Eugénie jeta un regard si étonné et si dédaigneux vers le petit nu-pieds, que celui-ci, qui la regardait amicalement, s’éloigna d’elle en disant:

–Allez avec elle, mon parrain, je porterai la caisse.

–Ange, tu dis des bêtises; tu n’a pas encore les épaules d’un homme. Filez, filez, le vent fraîchit; il faut que nous soyons au port dans une demi-heure. Suivez-le, Eugénie, suivez-le, il connaît la route. Ange, diable d’Ange, ne cours pas si vite, attends-la.

Ange ralentit un peu le pas, et Eugénie le suivit, son petit panier au bras.

Ils n’avaient pas fait un kilomètre qu’Eugénie s’arrêtait, tout essoufflée.

–Nous n’allons pas vite pourtant, dit Ange en la regardant avec compassion.

–Oh si! dit-elle, trop vite.

Elle respira longtemps, s’assit sur le revers du talus, et ajouta:

–Et puis j’ai faim, je crois.

Ange porta vivement la main à sa poche, et en retira un morceau de pain.
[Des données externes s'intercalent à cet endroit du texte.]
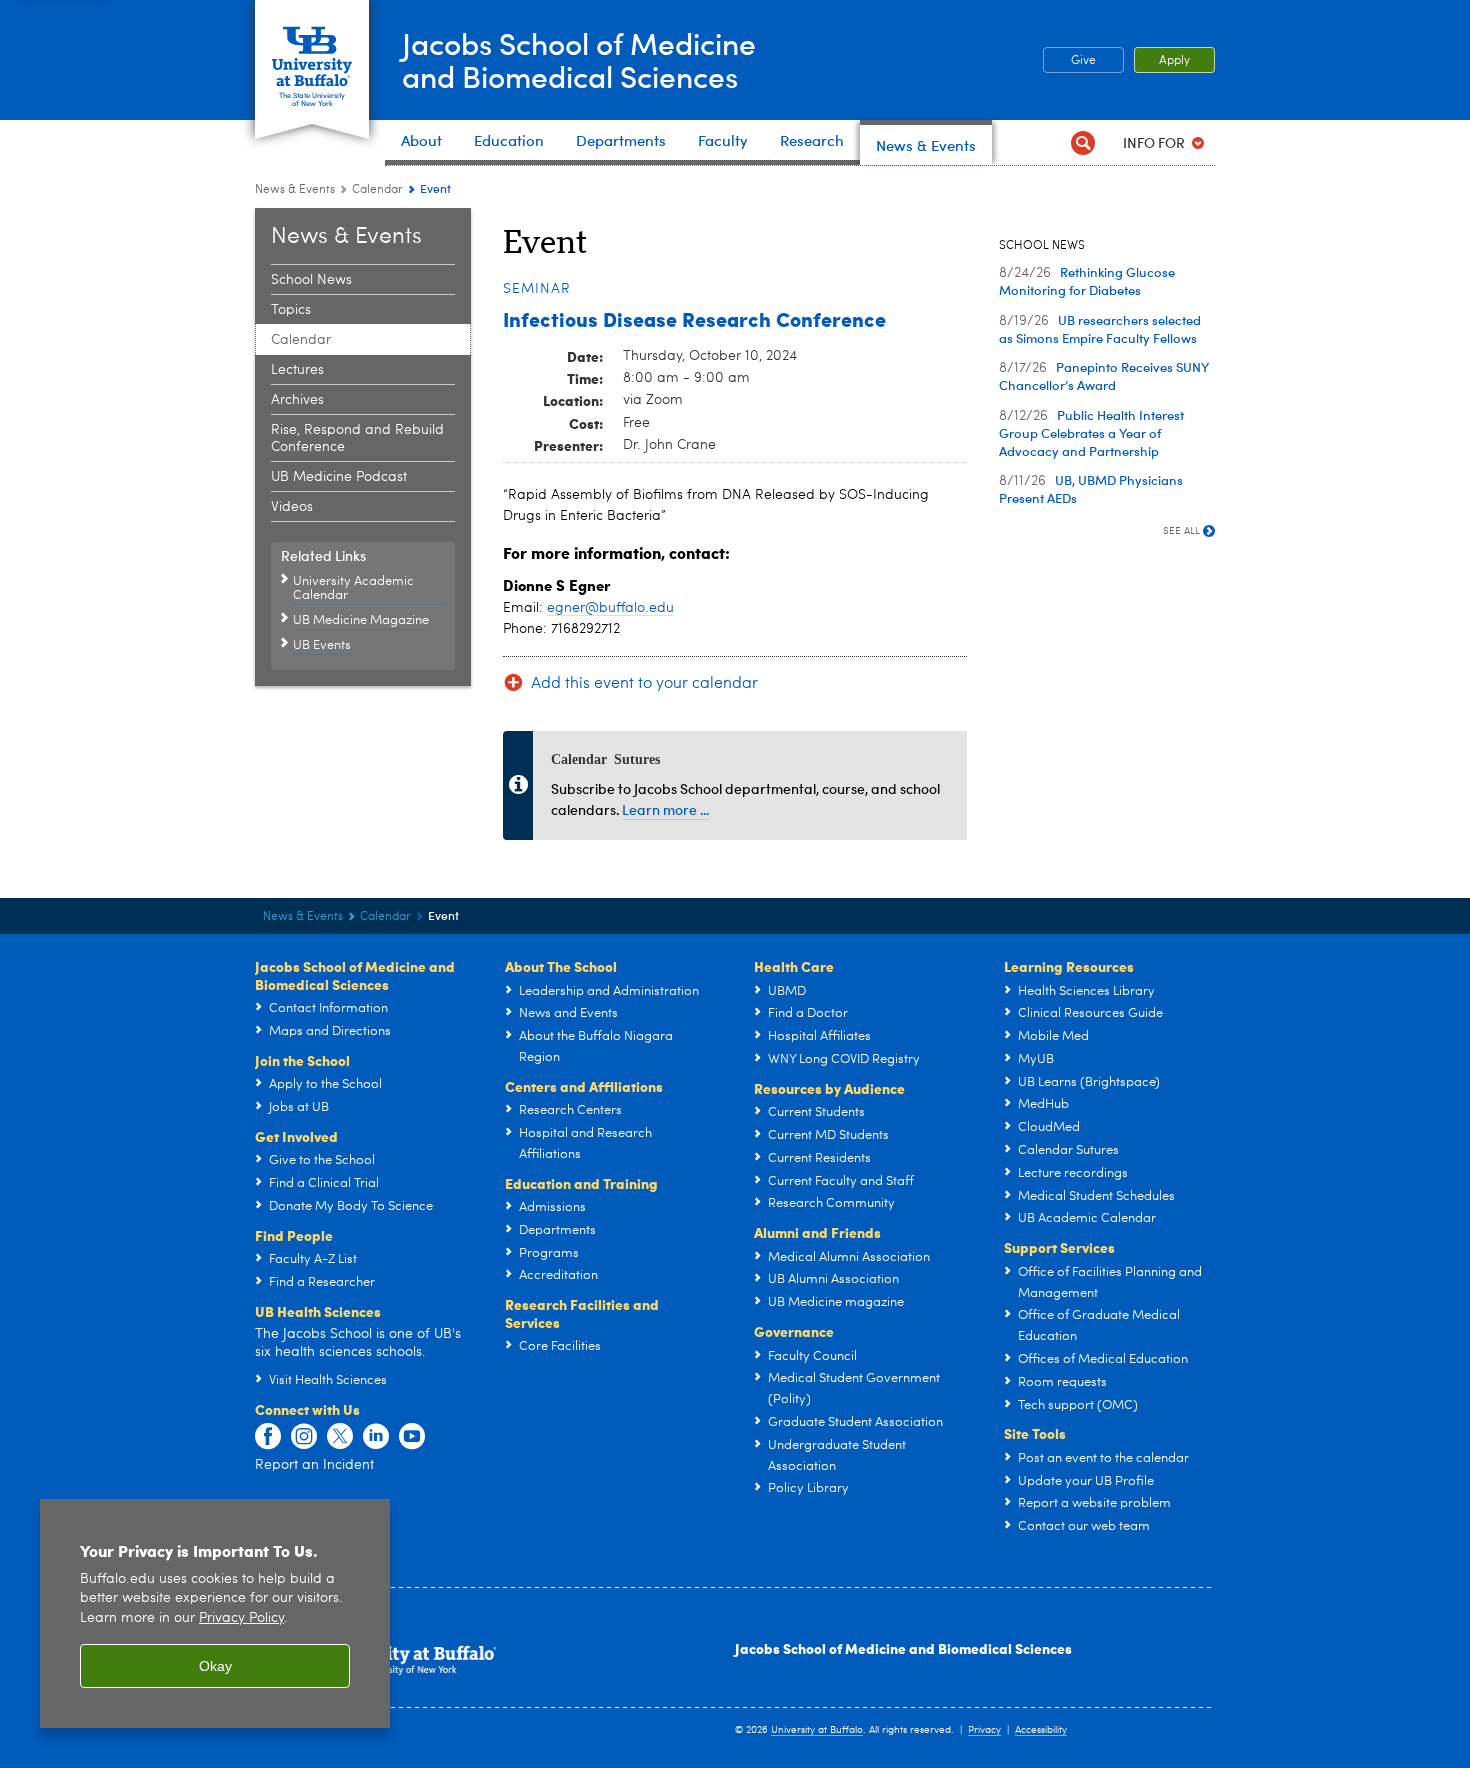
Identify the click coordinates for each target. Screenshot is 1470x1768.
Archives (297, 400)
–Voulez-vous ça? demanda-t-il.

La faim rongeait en effet les entrailles de la pauvre petite, dont la bourse était absolument vide, et à laquelle la personne qui l’avait conduite à Rennes n’avait pas songé à donner de provisions de voyage. Elle saisit le pain grossier qui lui était présenté et y mordit à belles dents.
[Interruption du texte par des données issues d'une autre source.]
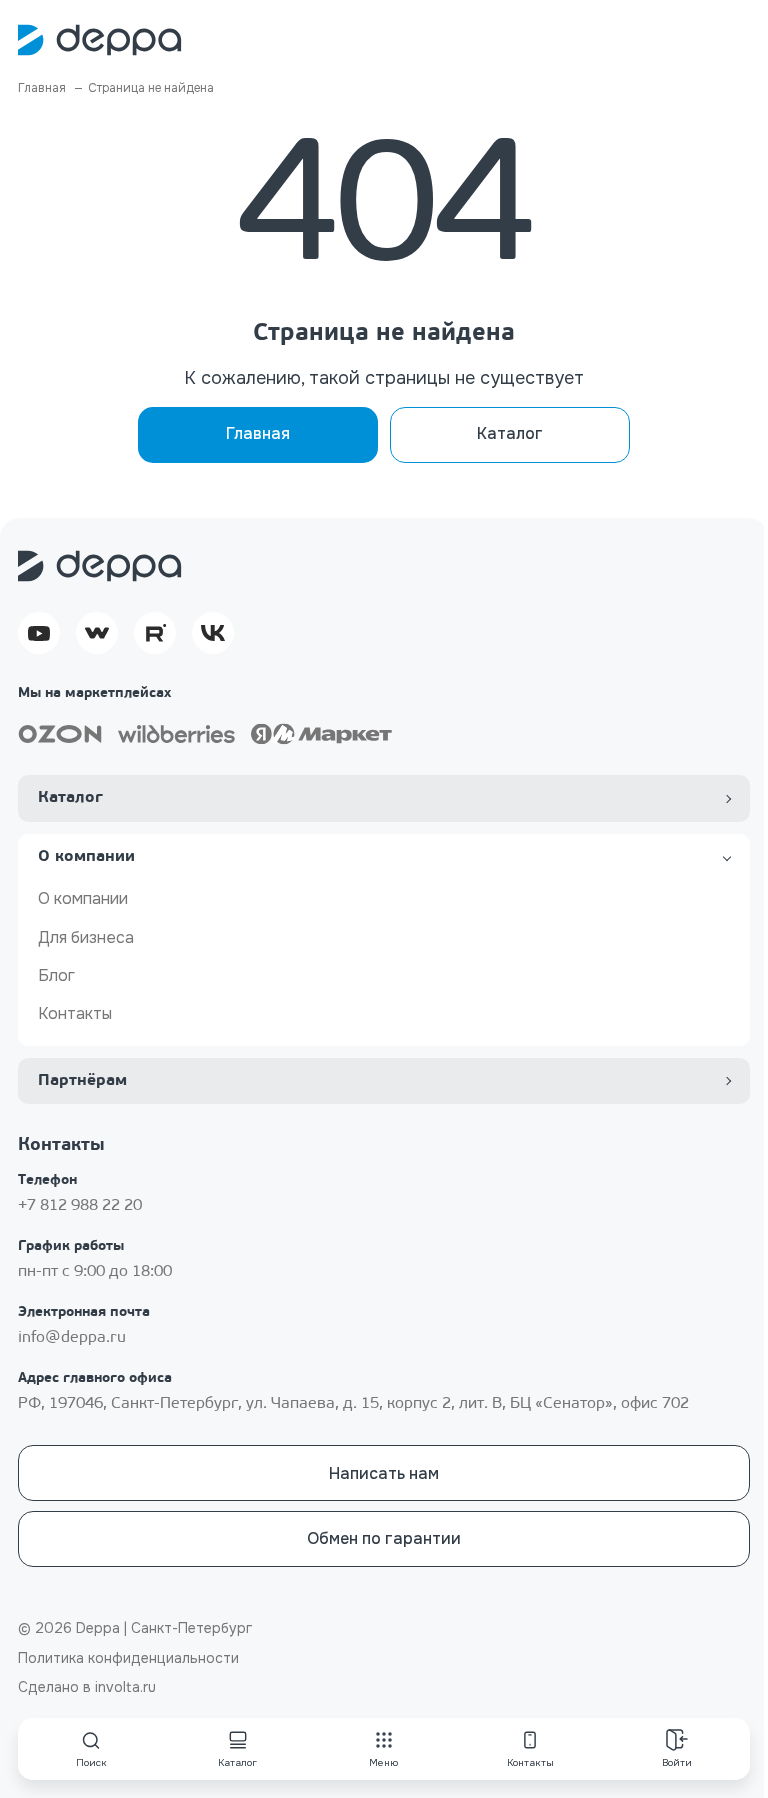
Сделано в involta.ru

–Voulez-vous des mûres, demanda Ange qui s’enhardissait.

–Qu’est-ce que c’est que cela?

Il partit d’un éclat de rire.

–Vous ne connaissez pas les mûres, c’est très bon, vous allez voir.

Et s’élançant sur le petit talus couvert d’épaisses broussailles, il se mit à cueillir de très belles mûres d’un noir luisant, et il en apporta une poignée à Eugénie qui, les ayant goûtées, les déclara excellentes, ce qui amena Ange à continuer sa cueillette.
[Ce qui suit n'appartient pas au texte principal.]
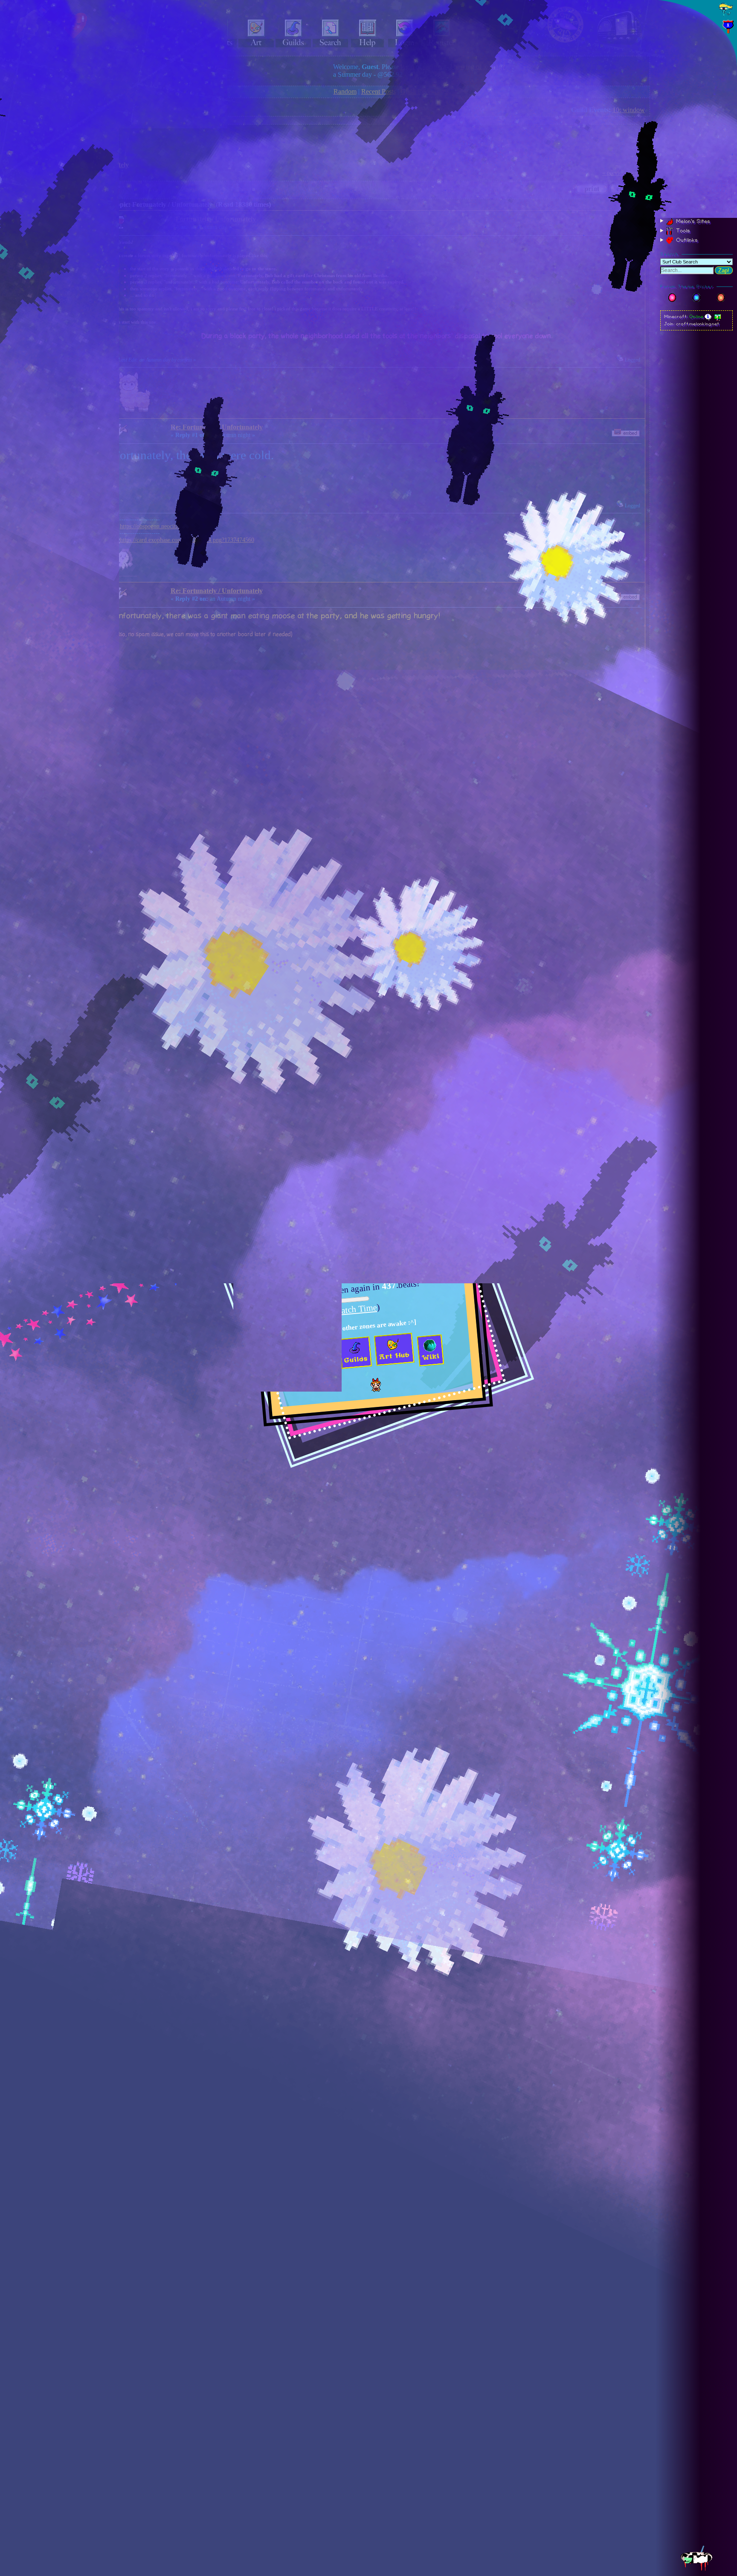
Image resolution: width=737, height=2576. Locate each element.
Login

Il retombait une seconde fois près d’elle, son chapeau plein de mûres à la main, quand un pas lourd retentit sur le sentier caillouteux.

C’était Vincent qui arrivait, portant sous le bras, comme un joujou, la petite malle d’Eugénie.

–Allons, les enfants, en route, dit-il, il ne s’agit pas de goûter aux mûres de la route, mais de s’en aller vite pour profiter du jusant.